Kollisionsregeln

Kollisionsregeln

Kollisionsregeln klären im Bereich des Rechts in Fällen, in denen auf denselben Lebenssachverhalt verschiedene Rechtsnormen (Gesetze, Verordnungen, Tarifverträge usw.) anwendbar sein könnten, welche der Rechtsnormen anwendbar ist und ggf. widersprechende Rechtsnormen verdrängt. Regelmäßig können auf bestimmte Sachverhalte unterschiedlichste Rechtsnormen Anwendung finden, die sich hinsichtlich ihrer regionalen Herkunft, ihrer Rangordnung oder ihrer zeitlichen Entstehung unterscheiden.
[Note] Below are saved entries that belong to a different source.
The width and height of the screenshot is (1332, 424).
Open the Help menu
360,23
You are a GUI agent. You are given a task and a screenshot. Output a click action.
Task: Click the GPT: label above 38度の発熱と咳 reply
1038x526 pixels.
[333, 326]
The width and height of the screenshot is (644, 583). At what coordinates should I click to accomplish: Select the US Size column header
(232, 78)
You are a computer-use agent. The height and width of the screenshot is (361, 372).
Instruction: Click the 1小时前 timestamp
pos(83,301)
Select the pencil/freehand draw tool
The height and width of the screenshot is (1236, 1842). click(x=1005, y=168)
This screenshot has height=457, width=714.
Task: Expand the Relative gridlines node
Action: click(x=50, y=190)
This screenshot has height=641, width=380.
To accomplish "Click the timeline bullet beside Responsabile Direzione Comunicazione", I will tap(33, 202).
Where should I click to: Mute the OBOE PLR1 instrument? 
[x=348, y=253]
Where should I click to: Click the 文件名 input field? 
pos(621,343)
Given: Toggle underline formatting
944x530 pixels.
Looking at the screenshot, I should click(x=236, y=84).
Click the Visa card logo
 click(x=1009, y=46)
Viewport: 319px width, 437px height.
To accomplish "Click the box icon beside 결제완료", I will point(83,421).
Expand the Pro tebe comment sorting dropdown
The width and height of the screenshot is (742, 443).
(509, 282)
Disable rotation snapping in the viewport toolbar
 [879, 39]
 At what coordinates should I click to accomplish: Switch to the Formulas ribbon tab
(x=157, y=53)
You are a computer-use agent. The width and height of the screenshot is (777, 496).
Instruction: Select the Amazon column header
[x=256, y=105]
Klassische Kollisionsregeln

  • "Lex specialis derogat legi generali." Das besondere Recht verdrängt das allgemeine. Also geht die speziellere Norm der generellen vor.
    • Beispiel: §§ 107, 110 BGB. Der "Taschengeldparagraph", § 110 BGB ist eine besondere Vorschrift der Einwilligung des gesetzlichen Vertreters (hier wird nur die Einwilligung bei Taschengeld beschrieben), wohingegen der § 107 BGB die allgemeine Vorschrift ist über Einwilligungen der gesetzlichen Vertreter bei beschränkt Geschäftsfähigen im Rechtsverkehr (gilt für alle Rechtsgeschäfte, die durch § 110 eben nicht gedeckt sind). Bei der juristischen Prüfung ist also hier der § 110 dem § 107 BGB vorzuziehen.
    • Hinweis: Auch das BGB oder StGB ist von der Systematik her nach diesem Prinzip gestaltet: So gliedert sich das BGB in fünf Bücher, wovon das erste der sog. "Allgemeine Teil" ist. Die weiteren vier Bücher (Schuld-, Sachen-, Familien- und Erbrecht) sind die "besonderen Teile". Dabei untergliedern diese sich (z.B. das Schuldrecht) teilweise wieder in einen Allgemeinen Teil und Besonderen Teil. Besonders deutlich wird dies beim StGB. Im Besonderen Teil werden die einzelnen Straftatbestände beschrieben und deren Strafmaß (ggf. Sonderregeln). Im allgemeinen Teil werden Grundsätze wie "Strafbarkeit des Versuchs", die prinzipiell für alle Straftatbestände gelten, beschrieben.
  • "Lex posterior derogat legi priori." Das spätere Gesetz verdrängt das frühere. Also geht die neuere Norm der älteren vor.
    • Beispiel: Art. 72 III 3 GG n.F.: "Auf den Gebieten des Satzes 1 [sog. Abweichungsbefugnis der Länder] geht im Verhältnis von Bundes- und Landesrecht das jeweils spätere Gesetz vor."
  • "Lex superior derogat legi inferiori." Das höherrangige Gesetz verdrängt das niederrangige. Also geht die Norm auf der höheren Stufe der Normenhierarchie der nachrangigen vor.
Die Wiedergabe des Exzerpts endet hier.